Globally-Referenced Electro-Optical SLAM for Collaborative Mapping and All-Weather Localization
Lakshay Narula, Michael Wooten, Matthew Murrian, Daniel LaChapelle, and Todd Humphreys, The University of Texas at Austin
Alternate Number 1
All major automakers today are engrossed in the development and integration of software and sensors that enable automated vehicles. Localization within a map is one of the primary operations that automated vehicles must perform, either to navigate from one location to another, or, more interestingly, to interact with their surroundings within a mapped environment. Prior high-definition digital maps allow the vehicle to expect the expected, that is, they relieve the system of the need to classify static features.
Satellite-based navigation sensors have historically been the unrivalled sensor of choice for localization. However, the high-reliability decimeter-level accuracy demanded by automated vehicles for lane-keeping and other applications has significantly changed this landscape. In fact, in most automated vehicles being developed, the GPS/GNSS system is a secondary sensor whose only role is to loosely constrain (within a few meters) the primary sensor data to a global reference when building a digital map. Other vehicular sensors such as visual cameras and LiDAR are being used as primary systems for vehicle localization within the prior map.

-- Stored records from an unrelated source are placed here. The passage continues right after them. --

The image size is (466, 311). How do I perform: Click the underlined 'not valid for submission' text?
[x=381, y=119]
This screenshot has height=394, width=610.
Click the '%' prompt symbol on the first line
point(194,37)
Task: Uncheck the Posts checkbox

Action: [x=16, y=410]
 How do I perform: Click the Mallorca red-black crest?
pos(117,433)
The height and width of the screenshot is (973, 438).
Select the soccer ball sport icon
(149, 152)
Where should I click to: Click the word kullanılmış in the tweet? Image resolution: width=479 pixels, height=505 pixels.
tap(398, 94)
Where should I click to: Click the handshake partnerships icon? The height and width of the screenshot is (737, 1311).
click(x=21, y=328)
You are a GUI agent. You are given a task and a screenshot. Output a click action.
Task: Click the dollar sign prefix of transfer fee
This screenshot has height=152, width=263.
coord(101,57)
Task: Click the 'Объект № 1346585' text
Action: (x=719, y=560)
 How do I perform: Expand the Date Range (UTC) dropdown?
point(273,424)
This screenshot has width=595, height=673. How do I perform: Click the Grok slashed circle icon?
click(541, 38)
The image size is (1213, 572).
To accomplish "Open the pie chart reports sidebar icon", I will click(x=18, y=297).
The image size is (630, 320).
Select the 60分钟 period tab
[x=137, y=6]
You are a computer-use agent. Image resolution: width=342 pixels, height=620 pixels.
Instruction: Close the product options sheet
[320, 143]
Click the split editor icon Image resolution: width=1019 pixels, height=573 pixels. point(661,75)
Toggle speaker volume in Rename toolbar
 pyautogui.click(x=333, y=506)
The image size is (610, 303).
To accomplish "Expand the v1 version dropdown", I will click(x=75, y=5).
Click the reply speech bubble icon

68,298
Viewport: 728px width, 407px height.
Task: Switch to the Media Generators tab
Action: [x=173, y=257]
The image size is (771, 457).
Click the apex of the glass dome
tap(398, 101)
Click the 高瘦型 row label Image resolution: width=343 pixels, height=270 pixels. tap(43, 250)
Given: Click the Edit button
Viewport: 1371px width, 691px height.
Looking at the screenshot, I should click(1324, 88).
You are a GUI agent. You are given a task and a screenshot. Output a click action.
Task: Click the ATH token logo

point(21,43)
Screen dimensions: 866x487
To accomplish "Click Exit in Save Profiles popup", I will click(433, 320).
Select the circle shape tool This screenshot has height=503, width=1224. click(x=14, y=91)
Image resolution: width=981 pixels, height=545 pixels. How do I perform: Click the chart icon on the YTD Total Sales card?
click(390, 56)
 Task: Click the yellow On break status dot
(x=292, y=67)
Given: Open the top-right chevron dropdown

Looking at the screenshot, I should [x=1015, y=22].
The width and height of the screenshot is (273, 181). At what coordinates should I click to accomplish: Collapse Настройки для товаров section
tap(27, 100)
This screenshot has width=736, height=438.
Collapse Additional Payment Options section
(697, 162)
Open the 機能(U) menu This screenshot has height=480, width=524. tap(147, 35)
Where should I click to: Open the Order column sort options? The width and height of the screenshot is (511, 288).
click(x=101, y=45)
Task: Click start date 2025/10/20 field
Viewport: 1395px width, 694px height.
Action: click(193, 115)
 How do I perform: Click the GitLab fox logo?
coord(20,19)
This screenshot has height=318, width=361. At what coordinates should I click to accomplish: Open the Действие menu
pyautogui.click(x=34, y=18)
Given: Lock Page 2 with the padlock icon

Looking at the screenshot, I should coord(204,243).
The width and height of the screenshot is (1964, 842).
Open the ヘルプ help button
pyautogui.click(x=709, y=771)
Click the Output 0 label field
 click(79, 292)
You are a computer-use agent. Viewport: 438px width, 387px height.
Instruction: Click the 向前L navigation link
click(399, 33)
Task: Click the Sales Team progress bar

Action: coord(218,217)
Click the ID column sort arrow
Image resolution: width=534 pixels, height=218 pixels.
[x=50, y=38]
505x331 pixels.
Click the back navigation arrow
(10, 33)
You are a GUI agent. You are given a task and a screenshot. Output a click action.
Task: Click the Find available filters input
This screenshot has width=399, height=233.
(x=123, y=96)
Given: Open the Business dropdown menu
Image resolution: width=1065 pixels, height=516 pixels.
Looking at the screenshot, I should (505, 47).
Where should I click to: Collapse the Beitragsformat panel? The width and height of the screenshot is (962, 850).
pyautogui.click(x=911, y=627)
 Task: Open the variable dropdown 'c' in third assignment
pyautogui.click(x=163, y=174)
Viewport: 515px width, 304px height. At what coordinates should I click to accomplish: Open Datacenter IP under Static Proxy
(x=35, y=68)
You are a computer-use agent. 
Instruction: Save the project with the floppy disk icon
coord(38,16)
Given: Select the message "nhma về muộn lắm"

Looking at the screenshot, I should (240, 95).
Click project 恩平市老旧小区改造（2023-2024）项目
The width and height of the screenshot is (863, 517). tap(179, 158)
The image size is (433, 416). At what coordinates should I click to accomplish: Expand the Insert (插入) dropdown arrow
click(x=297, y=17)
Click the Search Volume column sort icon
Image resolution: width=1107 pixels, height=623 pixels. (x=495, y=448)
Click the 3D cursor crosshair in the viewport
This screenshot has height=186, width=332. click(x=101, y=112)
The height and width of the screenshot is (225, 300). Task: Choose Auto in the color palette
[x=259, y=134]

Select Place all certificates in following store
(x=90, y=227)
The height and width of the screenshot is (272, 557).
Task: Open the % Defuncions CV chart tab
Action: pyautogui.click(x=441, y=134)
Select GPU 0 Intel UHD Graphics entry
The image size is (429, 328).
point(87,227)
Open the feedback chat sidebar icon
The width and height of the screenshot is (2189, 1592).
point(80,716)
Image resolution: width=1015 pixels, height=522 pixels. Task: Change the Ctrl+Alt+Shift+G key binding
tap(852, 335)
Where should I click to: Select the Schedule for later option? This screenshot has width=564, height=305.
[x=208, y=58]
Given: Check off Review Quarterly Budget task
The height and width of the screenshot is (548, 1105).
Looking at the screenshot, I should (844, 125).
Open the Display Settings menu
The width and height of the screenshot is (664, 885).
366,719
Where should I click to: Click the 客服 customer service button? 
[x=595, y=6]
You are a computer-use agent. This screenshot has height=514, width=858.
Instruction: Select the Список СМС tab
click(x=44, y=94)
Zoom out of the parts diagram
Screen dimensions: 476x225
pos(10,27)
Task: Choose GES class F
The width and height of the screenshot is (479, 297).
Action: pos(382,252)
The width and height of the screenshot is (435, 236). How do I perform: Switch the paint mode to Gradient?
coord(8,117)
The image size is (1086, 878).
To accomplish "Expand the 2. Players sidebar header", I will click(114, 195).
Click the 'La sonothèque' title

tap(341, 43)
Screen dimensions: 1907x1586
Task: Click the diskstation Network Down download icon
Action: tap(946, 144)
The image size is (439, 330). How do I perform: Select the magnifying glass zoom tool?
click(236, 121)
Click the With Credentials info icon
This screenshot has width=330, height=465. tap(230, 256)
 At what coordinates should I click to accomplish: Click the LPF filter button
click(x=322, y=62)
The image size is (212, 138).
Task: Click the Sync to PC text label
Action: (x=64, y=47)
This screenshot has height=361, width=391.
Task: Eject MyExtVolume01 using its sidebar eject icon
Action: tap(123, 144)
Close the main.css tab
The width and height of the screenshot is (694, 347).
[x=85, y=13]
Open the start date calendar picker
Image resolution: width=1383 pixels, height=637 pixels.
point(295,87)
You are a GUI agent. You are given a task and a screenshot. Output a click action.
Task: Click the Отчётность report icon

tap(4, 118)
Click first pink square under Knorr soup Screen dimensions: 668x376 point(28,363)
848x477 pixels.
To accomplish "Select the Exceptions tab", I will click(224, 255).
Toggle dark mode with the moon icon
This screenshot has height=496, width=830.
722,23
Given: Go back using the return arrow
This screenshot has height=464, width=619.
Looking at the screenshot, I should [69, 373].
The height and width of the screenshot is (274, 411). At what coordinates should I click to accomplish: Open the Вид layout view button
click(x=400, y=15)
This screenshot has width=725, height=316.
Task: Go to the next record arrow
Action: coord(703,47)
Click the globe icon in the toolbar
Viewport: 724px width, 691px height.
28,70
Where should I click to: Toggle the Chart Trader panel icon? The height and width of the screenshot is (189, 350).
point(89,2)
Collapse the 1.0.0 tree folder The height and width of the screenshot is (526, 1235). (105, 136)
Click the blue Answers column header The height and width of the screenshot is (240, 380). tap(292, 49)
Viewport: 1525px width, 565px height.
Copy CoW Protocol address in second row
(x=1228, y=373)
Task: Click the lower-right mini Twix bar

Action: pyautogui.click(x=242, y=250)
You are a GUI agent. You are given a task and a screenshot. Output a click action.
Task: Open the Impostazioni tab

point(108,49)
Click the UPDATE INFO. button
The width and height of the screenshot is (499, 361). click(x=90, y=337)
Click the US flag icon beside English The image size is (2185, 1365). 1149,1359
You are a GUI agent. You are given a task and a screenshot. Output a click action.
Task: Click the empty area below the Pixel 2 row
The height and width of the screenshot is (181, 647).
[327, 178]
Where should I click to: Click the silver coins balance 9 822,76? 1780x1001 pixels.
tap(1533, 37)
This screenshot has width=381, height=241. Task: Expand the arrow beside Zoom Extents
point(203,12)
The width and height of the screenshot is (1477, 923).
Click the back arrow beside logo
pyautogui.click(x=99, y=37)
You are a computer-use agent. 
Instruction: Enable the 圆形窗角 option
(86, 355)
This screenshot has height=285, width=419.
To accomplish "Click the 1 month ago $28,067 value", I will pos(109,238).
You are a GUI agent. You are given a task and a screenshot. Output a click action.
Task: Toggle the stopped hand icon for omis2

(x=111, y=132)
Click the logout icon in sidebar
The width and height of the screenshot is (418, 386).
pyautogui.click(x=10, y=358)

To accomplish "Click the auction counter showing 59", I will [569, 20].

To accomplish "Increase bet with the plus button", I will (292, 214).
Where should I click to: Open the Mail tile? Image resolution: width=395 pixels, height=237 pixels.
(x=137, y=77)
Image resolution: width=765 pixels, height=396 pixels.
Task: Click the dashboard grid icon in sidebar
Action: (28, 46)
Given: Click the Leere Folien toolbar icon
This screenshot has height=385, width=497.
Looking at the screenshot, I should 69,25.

The need for accurate digital maps has spurred dedicated map-making campaigns involving fleets of specialized mapping vehicles. Mapping vehicles typically employ state-of-the-art high-performance sensors that are too expensive to be installed on consumer vehicles. Although these exquisite maps do enable sub-decimeter-accurate within-map localization, their construction and use comes with important limitations:
1. In current practice, sub-decimeter vehicle localization within a prior map is critically dependent on optical cameras and LiDAR. LiDAR is known to fail in heavy rain, snow, and fog. Optical cameras are vulnerable to poor lighting conditions and are easily blinded by bright light. Moreover, the previously-mapped roadside environment can be significantly altered by the build up of snow or sand. Thus, even after severe weather subsides, a vision- and LiDAR-dependent system may have difficulty locating the host vehicle within the prior map. Such weather-induced difficulties for within-map localization cannot be dismissed as negligibly rare: many populated regions of the globe are routinely subject to punishing weather.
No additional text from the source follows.